Forte dominance de l'activité commerciale et des services dans l'économie algérienne et disparité de développement entre les divers territoires. Tels sont les principaux constats du recensement économique de l'Office national des statistiques (ONS) qui a débuté en 2009.

Les résultats sont sévèrement commentés par des économistes qui y voient l'illustration des dérives des politiques économiques publiques.

Les chiffres relevés par l'ONS confirment la forte dépendance de l'économie algérienne à l'égard des importations avec une très faible valeur ajoutée. Ces constats ne surprennent pas les experts et économistes algériens mais confortent des inquiétudes et des alarmes déjà formulées. Selon l'enquête de l'ONS, les activités commerciales et de services totalise 90% de l'économie nationale hors agriculture et hors hydrocarbures. «10%, c'est ce que représente l'industrie dans l'économie nationale. Le reste, ce sont des activités commerciales et de services fortement dépendantes des importations» explique le représentant du ministère des statistiques et de la prospective, Mohamed Bakalem. Ce sont des chiffres «qui font froids dans le dos» estime l'économiste Abdelamadjid Bouzidi. «Le recensement économique nous apprend avec stupeur que nous avons une économie faite de bric et de broc, soit des commerce de détail, des gargotes, des plombiers et quelques très petites entreprises». Pour lui, on se trouve dans une situation où le tissu économique algérien se délite complètement. "Il se trouve que le secteur privé représente 90% de la valeur globale, mais il s'agit d'un privé très peu dynamique versé dans des activités à très faible valeur ajoutée sur l'économie" constate Abdelmadjid Bouzidi. Circonstance aggravante, le secteur public est non performant, bureaucratique et gaspille des ressources financières et énergétiques pour rien. "Il faut arrêter les dégâts, donc favoriser les investissement productifs? Il faut débureaucratiser et libérer les initiatives surtout dans les secteurs créateurs de valeur ajoutée" préconise-t-il.
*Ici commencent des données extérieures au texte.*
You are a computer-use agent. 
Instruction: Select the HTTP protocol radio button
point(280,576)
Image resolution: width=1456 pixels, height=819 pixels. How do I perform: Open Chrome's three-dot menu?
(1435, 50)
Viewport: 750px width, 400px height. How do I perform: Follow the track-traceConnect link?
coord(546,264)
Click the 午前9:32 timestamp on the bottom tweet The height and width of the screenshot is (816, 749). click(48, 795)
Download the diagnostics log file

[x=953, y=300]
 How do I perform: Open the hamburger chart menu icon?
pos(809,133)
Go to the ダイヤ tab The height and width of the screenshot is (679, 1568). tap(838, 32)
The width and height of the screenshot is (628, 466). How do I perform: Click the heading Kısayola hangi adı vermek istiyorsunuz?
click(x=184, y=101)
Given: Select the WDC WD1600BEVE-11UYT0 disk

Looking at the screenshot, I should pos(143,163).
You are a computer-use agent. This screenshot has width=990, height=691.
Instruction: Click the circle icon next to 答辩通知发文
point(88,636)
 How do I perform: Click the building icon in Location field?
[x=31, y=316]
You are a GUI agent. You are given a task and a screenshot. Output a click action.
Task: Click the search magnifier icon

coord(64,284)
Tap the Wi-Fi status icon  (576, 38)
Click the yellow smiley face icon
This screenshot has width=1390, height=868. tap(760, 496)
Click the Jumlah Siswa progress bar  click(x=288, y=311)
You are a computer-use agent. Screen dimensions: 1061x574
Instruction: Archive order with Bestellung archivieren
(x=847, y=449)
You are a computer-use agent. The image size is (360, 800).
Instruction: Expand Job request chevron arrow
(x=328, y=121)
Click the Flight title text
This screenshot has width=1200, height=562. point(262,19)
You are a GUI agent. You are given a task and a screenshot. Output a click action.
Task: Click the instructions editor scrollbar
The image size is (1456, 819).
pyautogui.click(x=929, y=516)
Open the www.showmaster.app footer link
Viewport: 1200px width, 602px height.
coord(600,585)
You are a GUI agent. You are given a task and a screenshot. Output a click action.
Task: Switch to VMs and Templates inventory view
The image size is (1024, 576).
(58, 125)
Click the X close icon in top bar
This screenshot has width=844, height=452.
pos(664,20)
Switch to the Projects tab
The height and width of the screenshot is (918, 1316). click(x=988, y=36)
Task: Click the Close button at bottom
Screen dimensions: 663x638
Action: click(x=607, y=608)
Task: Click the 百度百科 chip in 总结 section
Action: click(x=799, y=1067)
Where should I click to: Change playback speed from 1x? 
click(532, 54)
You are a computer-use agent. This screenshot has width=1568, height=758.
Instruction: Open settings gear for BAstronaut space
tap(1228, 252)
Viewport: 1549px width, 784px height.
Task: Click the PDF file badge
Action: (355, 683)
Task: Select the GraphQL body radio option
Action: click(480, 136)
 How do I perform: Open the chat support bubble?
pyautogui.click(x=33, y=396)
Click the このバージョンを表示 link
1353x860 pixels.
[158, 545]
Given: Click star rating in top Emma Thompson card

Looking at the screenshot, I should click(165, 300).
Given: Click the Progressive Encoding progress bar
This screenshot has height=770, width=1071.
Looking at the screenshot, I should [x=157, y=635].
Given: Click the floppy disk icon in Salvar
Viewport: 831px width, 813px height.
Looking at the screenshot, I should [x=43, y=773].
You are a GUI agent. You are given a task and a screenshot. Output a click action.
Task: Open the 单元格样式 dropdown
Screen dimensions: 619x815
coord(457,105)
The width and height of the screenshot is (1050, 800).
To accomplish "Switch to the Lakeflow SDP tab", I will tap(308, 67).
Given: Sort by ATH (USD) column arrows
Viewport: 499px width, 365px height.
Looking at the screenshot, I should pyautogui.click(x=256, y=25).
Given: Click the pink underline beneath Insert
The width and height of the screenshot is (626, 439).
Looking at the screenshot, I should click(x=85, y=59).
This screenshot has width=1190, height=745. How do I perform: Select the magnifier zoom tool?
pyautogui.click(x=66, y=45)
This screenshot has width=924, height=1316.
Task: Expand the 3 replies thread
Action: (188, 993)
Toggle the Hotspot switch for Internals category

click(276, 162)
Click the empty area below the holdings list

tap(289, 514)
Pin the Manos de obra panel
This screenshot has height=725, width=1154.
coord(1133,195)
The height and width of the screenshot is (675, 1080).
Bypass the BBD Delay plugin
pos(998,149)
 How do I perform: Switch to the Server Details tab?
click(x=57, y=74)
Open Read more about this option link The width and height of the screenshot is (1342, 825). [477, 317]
«DEVITALISATION DES TERRITOIRES»

Au sujet du second constat de l'ONS sur la disparité de développement entre les divers territoires, l'analyse de Bouzidi est tout aussi critique. «C'est une dévitalisation des territoires, c'est-à-dire que vous avez trois ou quatre petit pôles et le reste il n'y a rien" a-t-il regretté. Les experts qui n'hésitent pas à parler de situation «dangereuse» et «grav» commande, selon eux, la mise en œuvre de plans urgents de développement du secteur industriel. «Il faut beaucoup d'audace au niveau politique» estime Mohamed le professeur d'économie Cherif Bel-Mihoub. Dans les économies modernes quand la part du secteur tertiaire est très importante, cela est un indicateur que l'économie est très développée. A condition cependant qu'on y trouve de vrais services à haute valeur ajoutée technologique et d'aides aux entreprises. «Malheureusement ce qu'on trouve dans nos 90%, ce sont les activités de transports, de commerce et la gargote du coin, ce qui n'est pas vraiment une bonne chose" a-t-il indiqué. Pour une économie comme l'Algérie, une économie en développement intermédiaire, l'industrie devrait représenter de 30 à 40% de l'activité économique globale selon les spécialistes. "10% seulement, c'est extrêmement dangereux, car cela veut dire qu'on produit très peu et qu'on importe pratiquement tout" souligne Cherif Bel-Mihoub. «Maintenant si il y a vraiment une politique économique, elle doit être orientée sur les meilleurs qui sont dans les 10%. Mais pour cela il faut beaucoup d'audace et de volonté au niveau politique». Pour Cherif Bel-Mihoub, l'Etat mettre fin à ses politiques populistes qui consistent «distribuer l'argent public» sans conséquences positives sur l'économie. Pour lui, il ne fait pas de doute que la nature marchande de l'économie algérienne est le fruit des politiques économiques menées jusqu'à présent.